Sourcegraph Firefox Add-on security
Why can’t I get Sourcegraph extensions in the FireFox Add-on?
We removed extensions – except code intelligence language extensions – in order to comply with Mozilla’s policy regarding add-on development practices.
This issue is specifically related to how we have chosen to implement Sourcegraph extensions.
We made Sourcegraph extensions centrally managed by your Sourcegraph instance, not individually managed in your Firefox profile. Our customers are companies that roll out the browser extension to all employees, and asking each employee to individually manage Sourcegraph settings in Firefox would be more complex for both users and admins than the centrally managed solution.
Mozilla add-on policies and the Sourcegraph extension security model
In their add-on development policies, Mozilla specifically mentions remote code execution:
Add-ons must be self-contained and not load remote code for execution.
Sourcegraph extensions are executed from remote code, but their execution environment is restricted:
- Executing in the background page ensures extensions never have access to your browsing context. They cannot manipulate the DOM, or make same-origin requests on websites you visit.
- The sandboxed scope of the WebWorker means Sourcegraph extensions can’t interact with the WebExtension APIs.
- The extension’s interactions are strictly restricted to what is defined in the Sourcegraph extension API.
The above, third-party extensions being opt-in, and users always being able to inspect the bundle of Sourcegraph extensions when they enable them, makes us confident that Sourcegraph extensions do not negatively impact our users’ browsing safety.

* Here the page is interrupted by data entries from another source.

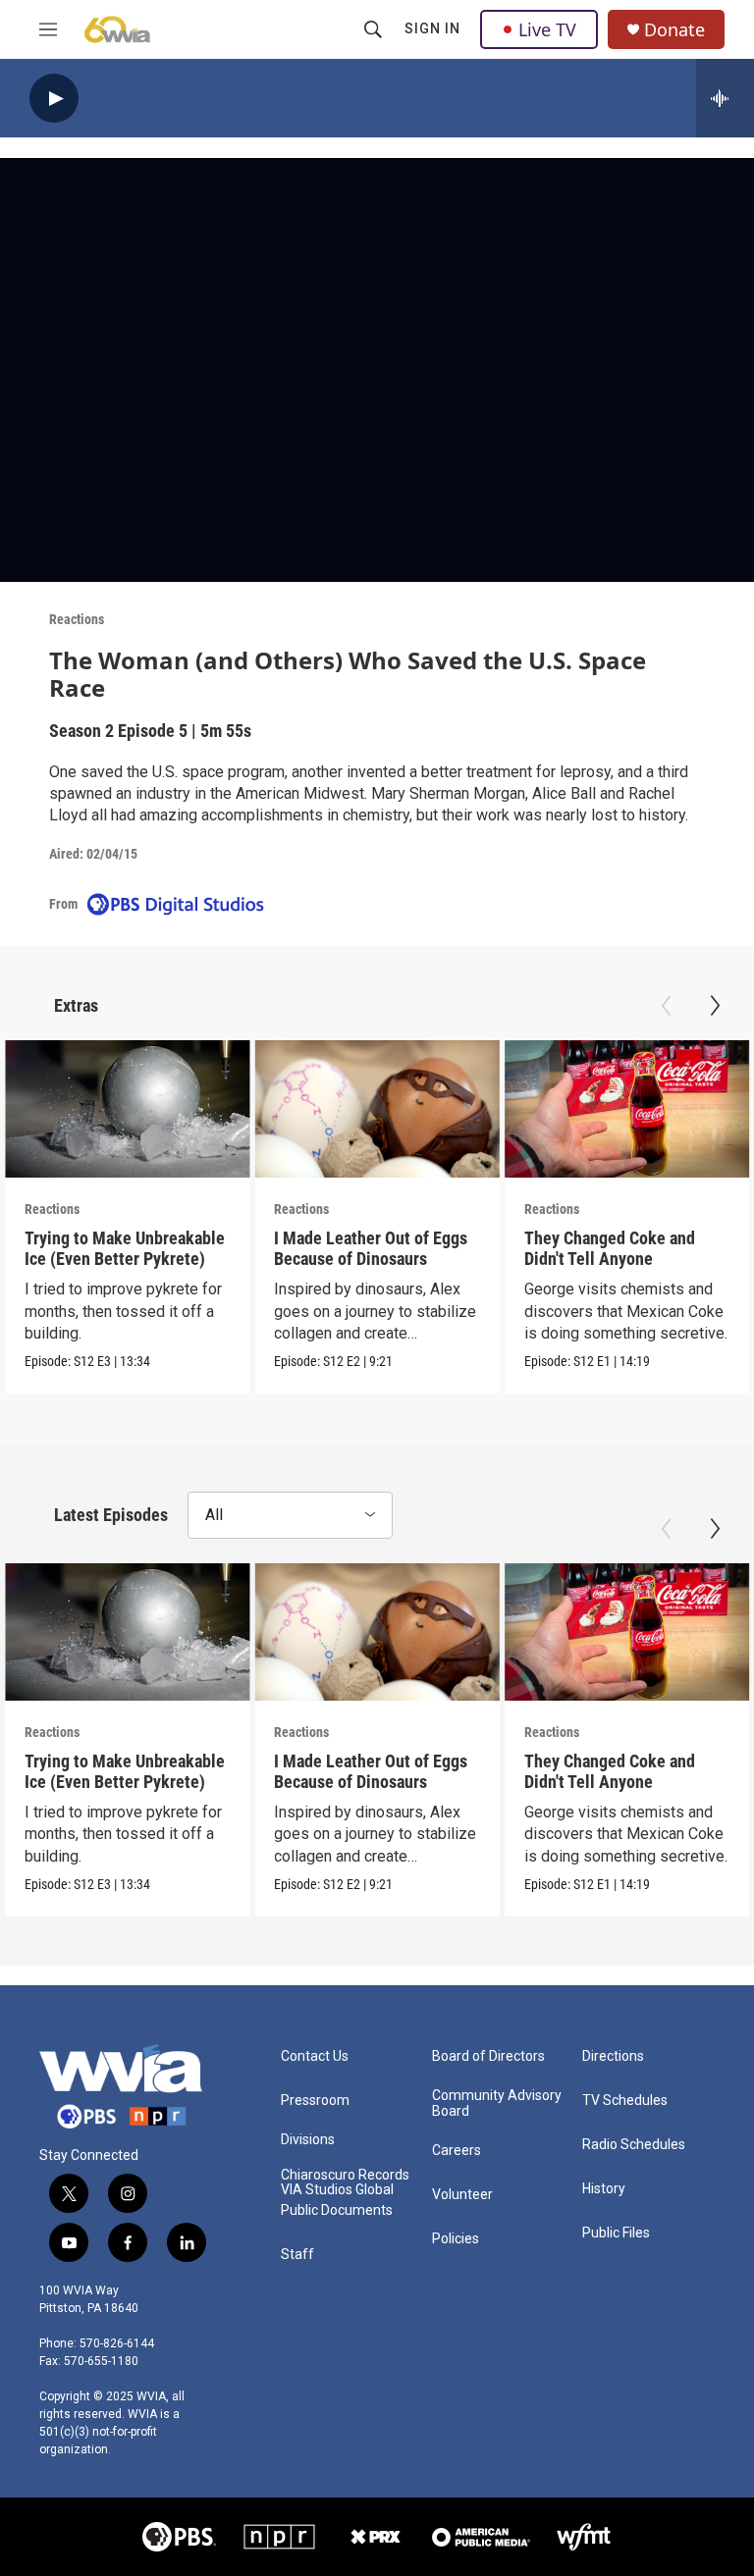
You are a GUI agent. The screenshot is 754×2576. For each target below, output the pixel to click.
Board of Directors (488, 2056)
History (603, 2189)
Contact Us (315, 2056)
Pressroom (315, 2100)
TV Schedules (625, 2100)
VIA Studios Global (337, 2189)
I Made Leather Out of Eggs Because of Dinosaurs (370, 1248)
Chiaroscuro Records (345, 2175)
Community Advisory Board (497, 2103)
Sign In (432, 28)
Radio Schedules (633, 2144)
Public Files (616, 2233)
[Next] (715, 1005)
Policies (455, 2239)
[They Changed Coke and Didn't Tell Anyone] (627, 1109)
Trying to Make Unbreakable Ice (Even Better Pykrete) (125, 1248)
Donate (674, 30)
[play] (54, 98)
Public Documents (337, 2210)
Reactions (76, 619)
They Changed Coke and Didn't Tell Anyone (609, 1248)
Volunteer (462, 2194)
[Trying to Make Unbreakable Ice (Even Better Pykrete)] (127, 1109)
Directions (613, 2056)
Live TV (547, 29)
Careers (456, 2150)
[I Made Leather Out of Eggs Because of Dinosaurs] (376, 1109)
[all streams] (725, 98)
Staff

Mozilla’s main objection to our execution model is the fact that extensions upgrade automatically without user interaction, so the add-on will always fetch the latest version of the extension from your Sourcegraph instance. In order to be compliant, we had to remove non-language extensions.
What can I do?
If you use Bitbucket Server, you can enable the Bitbucket Server plugin to bring Sourcegraph functionality including extensions to your code host directly. Otherwise, to get Sourcegraph extensions on your code host via the browser extension, you must use either our Safari or Chrome browser extension.
What are Sourcegraph extensions, and who can author them?
Sourcegraph site admins can opt to only allow specific extensions from the sourcegraph.com public extension registry, or to disable extensions from the public registry altogether. Additionally, enterprise customers can opt to maintain a private extension registry to host trusted extensions privately.